Other macroeconomic news continues to underscore the severity of the economic crisis caused by the pandemic, however, including the 17.2% decline in orders for durable goods in April and the downward-revised 5.0% decline (annualized) in GDP in the first quarter.
States are beginning to ease restrictions on activities and businesses. The gradual reopening of the economy in the weeks and months ahead will restart the cash flows for many businesses small and large. This resumption of business activity will help ease some of the current pressures on commercial real estate markets as tenants generate the sales needed to meet rent payments, as well as payrolls, suppliers, loans and other obligations.Challenges remain to the outlook, but CRE markets are likely to benefit from the gradual resumption of business activity.

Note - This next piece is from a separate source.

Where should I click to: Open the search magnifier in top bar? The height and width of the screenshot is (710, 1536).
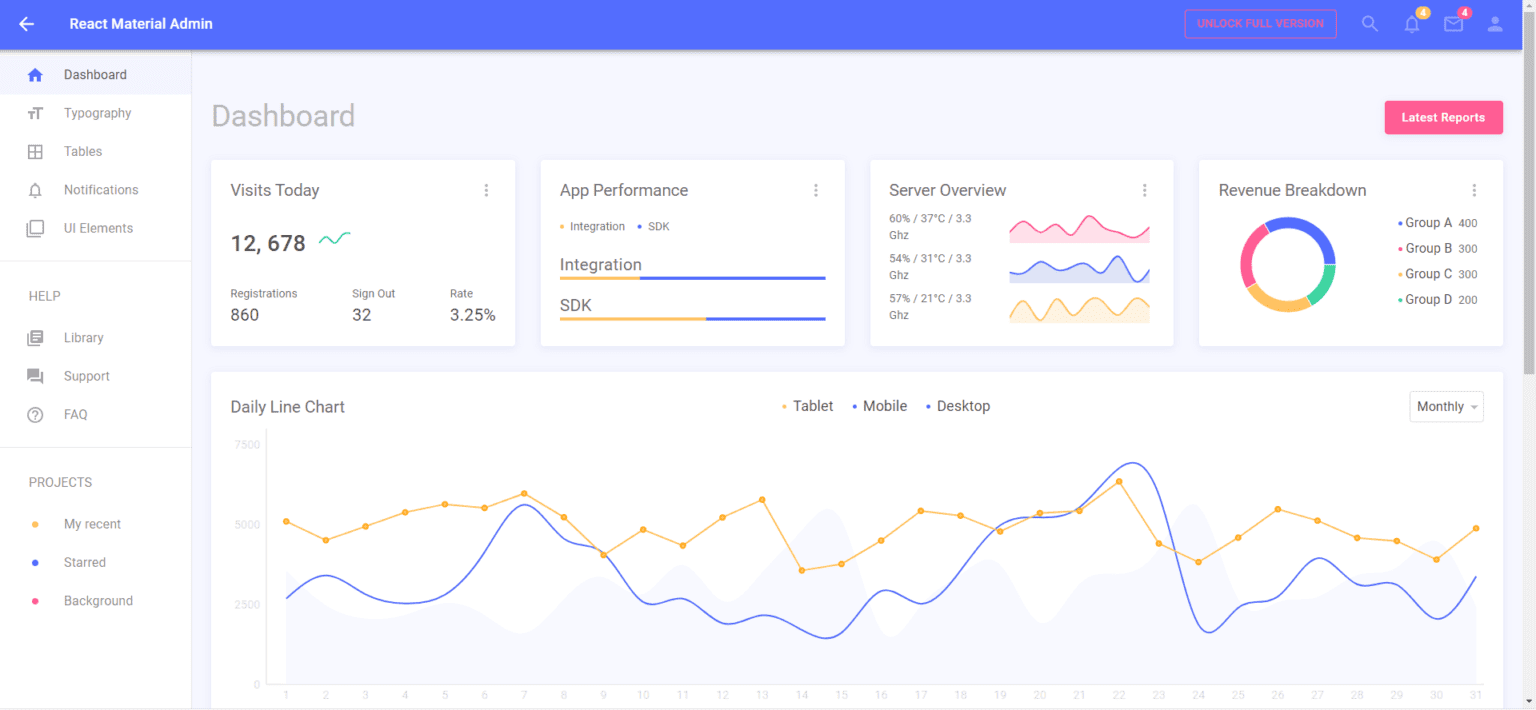1370,23
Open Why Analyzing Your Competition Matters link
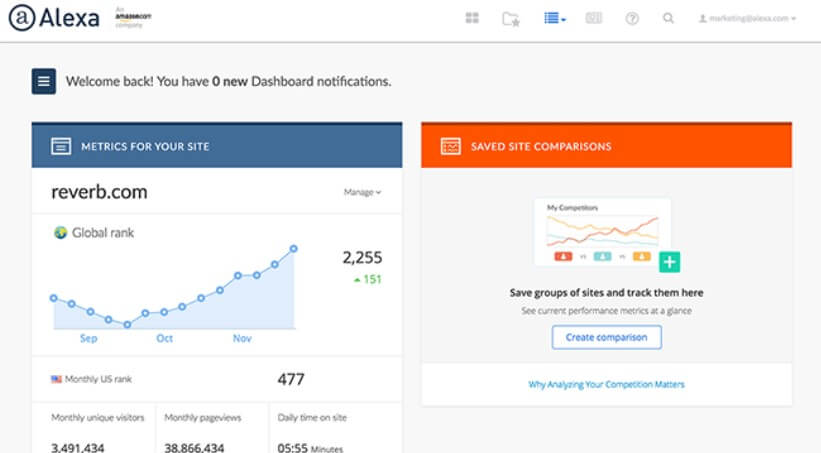 606,384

The Nareit research team has been actively engaged with the media tracking how these economic developments impact the outlook for commercial real estate and REITs. I recently spoke with Akiko Fujita on Yahoo Finance TV about labor markets and the economic outlook; with Bloomberg chief Washington correspondent Kevin Cirilli about the latest jobless claims figures, durable goods and GDP; and with Nicole Petallides at TD Ameritrade Network.